# REQUIRED ACTION:
Find every line in the records below that contains "agent", and copy it.
---------------
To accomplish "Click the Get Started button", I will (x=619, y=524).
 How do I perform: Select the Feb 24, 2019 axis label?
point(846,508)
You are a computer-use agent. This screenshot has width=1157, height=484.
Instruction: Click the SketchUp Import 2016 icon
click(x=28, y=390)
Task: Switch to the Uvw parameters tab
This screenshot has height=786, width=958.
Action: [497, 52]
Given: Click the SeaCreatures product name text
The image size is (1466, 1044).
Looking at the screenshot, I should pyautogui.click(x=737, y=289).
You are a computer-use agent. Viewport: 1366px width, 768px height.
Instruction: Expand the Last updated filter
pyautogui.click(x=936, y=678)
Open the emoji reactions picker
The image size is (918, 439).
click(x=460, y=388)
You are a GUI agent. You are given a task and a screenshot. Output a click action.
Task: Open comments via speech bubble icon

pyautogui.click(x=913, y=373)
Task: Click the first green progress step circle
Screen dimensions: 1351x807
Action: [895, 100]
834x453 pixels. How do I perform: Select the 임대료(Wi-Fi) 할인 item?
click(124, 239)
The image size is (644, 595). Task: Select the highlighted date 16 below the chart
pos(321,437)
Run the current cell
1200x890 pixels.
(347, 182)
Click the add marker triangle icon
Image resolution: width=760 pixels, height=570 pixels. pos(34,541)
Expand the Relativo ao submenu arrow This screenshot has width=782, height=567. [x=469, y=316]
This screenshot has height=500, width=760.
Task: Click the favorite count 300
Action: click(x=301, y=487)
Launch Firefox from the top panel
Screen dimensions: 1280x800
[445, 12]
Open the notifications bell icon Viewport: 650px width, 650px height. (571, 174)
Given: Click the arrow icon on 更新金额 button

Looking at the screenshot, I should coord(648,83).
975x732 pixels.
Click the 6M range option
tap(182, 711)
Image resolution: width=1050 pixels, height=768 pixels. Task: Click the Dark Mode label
---------------
# RESULT OF THIS TASK:
You are a computer-use agent. This screenshot has width=1157, height=484.
You are a computer-use agent. Viewport: 1366px width, 768px height.
You are a GUI agent. You are given a task and a screenshot. Output a click action.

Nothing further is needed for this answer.